En la dirección deportiva del Barça empieza a existir una idea bastante clara sobre el futuro del banquillo cuando termine la etapa de Hansi Flick. Aunque durante mucho tiempo el nombre de Luis Enrique apareció como una posibilidad lógica por su pasado en el club y por su nivel como entrenador, ahora mismo no es el favorito. Todo apunta a que el elegido sería Cesc Fàbregas.
La apuesta responde a un cambio de enfoque. El Barça busca un técnico con pasado blaugrana, conocimiento profundo del juego de posición y una propuesta moderna, pero también alguien que pueda construir un proyecto largo. Cesc encaja cada vez mejor en ese perfil y su evolución como entrenador ha convencido mucho dentro del club.
Cesc gana fuerza mientras Luis Enrique pierde opciones
Luis Enrique continúa teniendo un enorme prestigio y nadie discute su capacidad para liderar proyectos de éxito. Sin embargo, su situación en el PSG, su contrato y su propia trayectoria hacen que su regreso sea algo mucho más complejo. Además, en el Barça consideran que volver a una etapa ya conocida no siempre es la mejor solución.

Cesc, en cambio, representa una vía distinta. Conoce la casa, entiende la exigencia del club y tiene una idea de juego que encaja con lo que se pretende mantener después de Flick. Su perfil también gusta porque puede conectar con una plantilla muy joven y con futbolistas formados en La Masia.

■ QUÉ DEBES HACER ■
• 1. Según el texto sobre el banquillo del Barça, ¿quién sería el elegido para entrenar al equipo cuando termine la etapa de Hansi Flick?
• 2. Extrae, por favor, del texto sobre el banquillo del Barça el fragmento que comienza en "La apuesta responde" y termina en "dentro del club.".
• 3. Prolonga el texto sobre el banquillo del Barça a partir de su última frase.

Entradas de datos almacenadas:
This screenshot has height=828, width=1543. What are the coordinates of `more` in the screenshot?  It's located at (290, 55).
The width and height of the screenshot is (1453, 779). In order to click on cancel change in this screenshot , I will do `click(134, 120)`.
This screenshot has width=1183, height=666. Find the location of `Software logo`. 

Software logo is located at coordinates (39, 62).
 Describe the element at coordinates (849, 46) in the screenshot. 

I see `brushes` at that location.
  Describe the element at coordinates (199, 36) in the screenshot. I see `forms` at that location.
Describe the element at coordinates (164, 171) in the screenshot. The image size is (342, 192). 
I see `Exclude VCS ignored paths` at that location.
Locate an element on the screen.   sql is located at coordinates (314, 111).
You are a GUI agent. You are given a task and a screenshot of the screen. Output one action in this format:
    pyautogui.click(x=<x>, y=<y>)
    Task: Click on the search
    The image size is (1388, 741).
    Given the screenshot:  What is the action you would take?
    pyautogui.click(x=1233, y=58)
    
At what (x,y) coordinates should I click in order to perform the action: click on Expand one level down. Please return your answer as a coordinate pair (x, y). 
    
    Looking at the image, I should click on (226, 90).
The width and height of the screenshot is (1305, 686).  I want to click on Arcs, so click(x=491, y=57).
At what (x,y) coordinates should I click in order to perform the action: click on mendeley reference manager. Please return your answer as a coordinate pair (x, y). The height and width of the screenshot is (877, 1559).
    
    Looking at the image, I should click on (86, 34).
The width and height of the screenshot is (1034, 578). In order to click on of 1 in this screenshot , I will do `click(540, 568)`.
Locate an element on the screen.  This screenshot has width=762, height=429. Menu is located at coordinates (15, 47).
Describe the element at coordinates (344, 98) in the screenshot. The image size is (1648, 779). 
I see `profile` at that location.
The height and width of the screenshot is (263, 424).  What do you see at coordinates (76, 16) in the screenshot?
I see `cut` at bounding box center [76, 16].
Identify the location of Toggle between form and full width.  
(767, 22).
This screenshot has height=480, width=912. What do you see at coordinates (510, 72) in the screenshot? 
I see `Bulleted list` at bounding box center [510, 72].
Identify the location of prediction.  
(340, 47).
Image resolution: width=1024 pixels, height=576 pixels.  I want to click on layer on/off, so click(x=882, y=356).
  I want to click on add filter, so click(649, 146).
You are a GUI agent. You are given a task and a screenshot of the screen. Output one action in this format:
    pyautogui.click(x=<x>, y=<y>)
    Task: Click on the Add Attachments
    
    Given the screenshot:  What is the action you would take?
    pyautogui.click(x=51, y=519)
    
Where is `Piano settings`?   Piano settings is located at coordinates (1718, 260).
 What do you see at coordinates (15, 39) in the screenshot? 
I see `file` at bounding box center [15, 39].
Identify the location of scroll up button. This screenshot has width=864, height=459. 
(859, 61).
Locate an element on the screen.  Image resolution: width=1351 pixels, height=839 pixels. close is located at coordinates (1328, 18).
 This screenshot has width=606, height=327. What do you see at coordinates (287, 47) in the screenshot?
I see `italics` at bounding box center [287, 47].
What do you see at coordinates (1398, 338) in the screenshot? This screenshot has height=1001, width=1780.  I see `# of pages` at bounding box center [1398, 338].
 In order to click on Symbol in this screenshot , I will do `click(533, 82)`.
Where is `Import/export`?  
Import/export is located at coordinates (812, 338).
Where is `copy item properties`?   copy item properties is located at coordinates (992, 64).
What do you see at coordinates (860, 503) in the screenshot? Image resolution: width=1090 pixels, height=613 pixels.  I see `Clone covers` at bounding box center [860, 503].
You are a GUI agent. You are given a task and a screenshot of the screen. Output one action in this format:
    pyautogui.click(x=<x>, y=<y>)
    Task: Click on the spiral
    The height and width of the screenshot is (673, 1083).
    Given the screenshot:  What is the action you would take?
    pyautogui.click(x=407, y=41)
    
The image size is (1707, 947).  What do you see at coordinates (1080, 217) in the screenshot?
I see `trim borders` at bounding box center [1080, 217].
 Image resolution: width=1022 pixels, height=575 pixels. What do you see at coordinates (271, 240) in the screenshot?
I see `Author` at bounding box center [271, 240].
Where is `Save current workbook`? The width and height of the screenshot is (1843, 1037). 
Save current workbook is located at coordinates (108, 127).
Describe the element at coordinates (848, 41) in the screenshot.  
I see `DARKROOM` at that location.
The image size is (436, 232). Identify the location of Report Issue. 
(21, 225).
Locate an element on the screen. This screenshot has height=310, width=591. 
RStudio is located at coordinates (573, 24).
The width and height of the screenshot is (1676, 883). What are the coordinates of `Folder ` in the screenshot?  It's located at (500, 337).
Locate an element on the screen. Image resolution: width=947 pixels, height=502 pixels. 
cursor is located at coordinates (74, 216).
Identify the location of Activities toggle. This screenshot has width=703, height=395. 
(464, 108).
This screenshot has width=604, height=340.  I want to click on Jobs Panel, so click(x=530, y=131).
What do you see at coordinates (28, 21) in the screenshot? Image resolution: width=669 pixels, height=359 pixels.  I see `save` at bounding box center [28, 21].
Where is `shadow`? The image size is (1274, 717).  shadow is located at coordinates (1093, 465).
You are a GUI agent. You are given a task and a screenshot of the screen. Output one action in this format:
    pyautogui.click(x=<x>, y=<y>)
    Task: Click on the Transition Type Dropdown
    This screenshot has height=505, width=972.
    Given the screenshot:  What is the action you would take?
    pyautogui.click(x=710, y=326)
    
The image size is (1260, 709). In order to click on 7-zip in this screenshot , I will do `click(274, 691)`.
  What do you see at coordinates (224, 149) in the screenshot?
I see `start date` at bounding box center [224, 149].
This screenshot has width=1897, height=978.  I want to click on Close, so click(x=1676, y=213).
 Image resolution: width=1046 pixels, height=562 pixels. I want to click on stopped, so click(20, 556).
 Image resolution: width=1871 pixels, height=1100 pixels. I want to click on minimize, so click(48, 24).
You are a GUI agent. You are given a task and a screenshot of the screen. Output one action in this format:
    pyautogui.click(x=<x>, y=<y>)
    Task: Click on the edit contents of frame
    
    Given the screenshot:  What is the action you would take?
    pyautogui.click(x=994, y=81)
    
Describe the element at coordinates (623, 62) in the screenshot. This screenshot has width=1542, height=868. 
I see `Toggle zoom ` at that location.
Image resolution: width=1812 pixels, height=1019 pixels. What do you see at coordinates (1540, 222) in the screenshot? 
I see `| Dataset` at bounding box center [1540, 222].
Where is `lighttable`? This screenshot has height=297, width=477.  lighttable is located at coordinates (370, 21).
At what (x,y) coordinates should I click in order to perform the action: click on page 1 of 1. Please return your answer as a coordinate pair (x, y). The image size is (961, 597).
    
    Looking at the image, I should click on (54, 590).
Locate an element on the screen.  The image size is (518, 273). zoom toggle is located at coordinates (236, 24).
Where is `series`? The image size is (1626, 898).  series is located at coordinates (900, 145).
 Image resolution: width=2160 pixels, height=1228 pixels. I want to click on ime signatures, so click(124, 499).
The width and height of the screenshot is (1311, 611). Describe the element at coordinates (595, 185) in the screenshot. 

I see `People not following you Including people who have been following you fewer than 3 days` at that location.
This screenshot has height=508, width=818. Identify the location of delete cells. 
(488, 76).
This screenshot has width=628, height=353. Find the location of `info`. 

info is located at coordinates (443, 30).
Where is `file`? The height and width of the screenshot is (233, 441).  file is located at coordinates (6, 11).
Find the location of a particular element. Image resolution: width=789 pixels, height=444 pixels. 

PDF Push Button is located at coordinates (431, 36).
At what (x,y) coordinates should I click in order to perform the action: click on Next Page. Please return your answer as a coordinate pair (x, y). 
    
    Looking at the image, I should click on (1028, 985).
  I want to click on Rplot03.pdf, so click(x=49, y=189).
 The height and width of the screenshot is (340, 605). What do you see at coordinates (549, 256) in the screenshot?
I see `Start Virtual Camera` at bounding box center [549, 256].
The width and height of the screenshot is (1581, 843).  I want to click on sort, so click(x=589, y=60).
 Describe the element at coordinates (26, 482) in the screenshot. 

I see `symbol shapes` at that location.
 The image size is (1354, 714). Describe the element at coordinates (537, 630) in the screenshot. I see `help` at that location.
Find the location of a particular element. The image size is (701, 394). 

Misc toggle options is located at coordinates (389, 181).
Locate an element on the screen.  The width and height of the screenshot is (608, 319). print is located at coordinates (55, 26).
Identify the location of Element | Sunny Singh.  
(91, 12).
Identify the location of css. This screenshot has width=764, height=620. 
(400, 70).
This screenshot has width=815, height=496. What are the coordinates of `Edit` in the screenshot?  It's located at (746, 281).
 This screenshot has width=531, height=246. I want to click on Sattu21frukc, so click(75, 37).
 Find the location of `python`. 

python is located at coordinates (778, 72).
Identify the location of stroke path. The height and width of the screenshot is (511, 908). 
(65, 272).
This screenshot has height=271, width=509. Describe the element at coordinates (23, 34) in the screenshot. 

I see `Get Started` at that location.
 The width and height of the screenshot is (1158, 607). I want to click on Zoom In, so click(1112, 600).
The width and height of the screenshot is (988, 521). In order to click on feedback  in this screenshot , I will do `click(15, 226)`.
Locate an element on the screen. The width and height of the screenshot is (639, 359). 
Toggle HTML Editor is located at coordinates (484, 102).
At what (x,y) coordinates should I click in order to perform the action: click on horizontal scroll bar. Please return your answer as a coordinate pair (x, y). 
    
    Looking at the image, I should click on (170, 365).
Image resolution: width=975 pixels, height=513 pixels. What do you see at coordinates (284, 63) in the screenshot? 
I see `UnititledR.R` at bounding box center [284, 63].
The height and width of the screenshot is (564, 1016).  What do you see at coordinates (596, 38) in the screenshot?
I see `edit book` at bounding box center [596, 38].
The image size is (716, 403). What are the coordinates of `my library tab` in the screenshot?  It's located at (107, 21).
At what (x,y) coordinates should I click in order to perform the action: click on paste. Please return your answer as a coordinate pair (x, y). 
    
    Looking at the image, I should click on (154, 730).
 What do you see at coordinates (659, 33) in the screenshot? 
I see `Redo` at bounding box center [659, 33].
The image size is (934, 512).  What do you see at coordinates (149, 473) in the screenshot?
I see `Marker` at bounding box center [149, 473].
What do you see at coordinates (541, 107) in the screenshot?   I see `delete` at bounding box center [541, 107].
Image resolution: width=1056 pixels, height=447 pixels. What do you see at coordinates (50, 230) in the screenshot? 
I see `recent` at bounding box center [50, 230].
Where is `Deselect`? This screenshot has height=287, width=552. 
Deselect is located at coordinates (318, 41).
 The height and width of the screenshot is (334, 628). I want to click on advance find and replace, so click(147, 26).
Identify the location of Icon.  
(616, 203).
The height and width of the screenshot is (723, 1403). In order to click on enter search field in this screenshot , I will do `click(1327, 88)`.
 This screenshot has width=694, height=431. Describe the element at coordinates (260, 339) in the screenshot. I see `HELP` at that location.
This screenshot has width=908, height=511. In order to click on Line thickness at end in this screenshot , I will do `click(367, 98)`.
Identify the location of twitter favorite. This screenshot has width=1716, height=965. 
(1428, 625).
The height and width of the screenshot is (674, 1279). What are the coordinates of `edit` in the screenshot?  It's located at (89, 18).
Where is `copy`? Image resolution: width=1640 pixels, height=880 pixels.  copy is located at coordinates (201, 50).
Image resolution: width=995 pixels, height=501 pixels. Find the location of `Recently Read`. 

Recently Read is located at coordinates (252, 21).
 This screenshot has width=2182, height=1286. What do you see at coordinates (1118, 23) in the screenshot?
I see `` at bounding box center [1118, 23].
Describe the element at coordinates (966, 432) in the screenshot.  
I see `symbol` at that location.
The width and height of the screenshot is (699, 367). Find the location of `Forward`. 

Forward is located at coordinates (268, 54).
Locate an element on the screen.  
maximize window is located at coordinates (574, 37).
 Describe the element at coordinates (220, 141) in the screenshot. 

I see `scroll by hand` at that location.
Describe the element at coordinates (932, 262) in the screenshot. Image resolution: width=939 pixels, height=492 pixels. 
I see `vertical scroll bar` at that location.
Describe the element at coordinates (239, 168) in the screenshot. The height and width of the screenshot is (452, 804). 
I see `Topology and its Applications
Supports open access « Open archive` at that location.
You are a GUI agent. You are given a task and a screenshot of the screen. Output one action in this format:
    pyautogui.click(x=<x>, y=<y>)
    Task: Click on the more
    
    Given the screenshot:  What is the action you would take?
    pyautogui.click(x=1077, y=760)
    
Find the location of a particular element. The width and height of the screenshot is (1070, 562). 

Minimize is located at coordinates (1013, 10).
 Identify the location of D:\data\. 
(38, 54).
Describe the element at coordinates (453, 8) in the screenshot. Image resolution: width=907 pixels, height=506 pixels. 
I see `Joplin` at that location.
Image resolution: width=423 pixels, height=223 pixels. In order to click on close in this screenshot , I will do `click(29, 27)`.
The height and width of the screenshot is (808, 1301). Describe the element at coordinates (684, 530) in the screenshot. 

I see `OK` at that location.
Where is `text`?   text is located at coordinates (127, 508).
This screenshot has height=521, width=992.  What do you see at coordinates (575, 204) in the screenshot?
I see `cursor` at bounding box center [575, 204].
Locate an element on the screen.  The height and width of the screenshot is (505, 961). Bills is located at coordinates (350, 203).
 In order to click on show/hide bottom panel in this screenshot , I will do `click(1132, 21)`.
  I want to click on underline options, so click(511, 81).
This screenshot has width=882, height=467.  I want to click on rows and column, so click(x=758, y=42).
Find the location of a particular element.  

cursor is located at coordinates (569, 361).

■ CONJUNTO DE RESPUESTAS ■
• 1. Cesc Fàbregas.

• 2.
La apuesta responde a un cambio de enfoque. El Barça busca un técnico con pasado blaugrana, conocimiento profundo del juego de posición y una propuesta moderna, pero también alguien que pueda construir un proyecto largo. Cesc encaja cada vez mejor en ese perfil y su evolución como entrenador ha convencido mucho dentro del club.

• 3.
La sucesión de Flick ya empieza a pensarse a medio plazo
Eso no significa que Flick tenga fecha de salida ni que exista una operación inmediata. El alemán cuenta con respaldo total y la planificación actual gira alrededor de su proyecto. Pero la dirección deportiva sabe que debe tener preparado el siguiente paso antes de que llegue el momento. Cesc aparece precisamente como ese nombre de futuro. Su capacidad para gestionar grupos, su manera de interpretar el centro del campo y su apuesta por un fútbol asociativo generan consenso.
Luis Enrique, por tanto, deja de ser el gran candidato que muchos imaginaban. Su posible regreso siempre tuvo sentido emocional y futbolístico, pero hoy no es la primera opción. En el Barça empieza a imponerse otra idea: cuando llegue el día de sustituir a Flick, el relevo ideal debe mirar más hacia el futuro que hacia el pasado. Y en esa carrera, Cesc Fàbregas ya parte claramente por delante.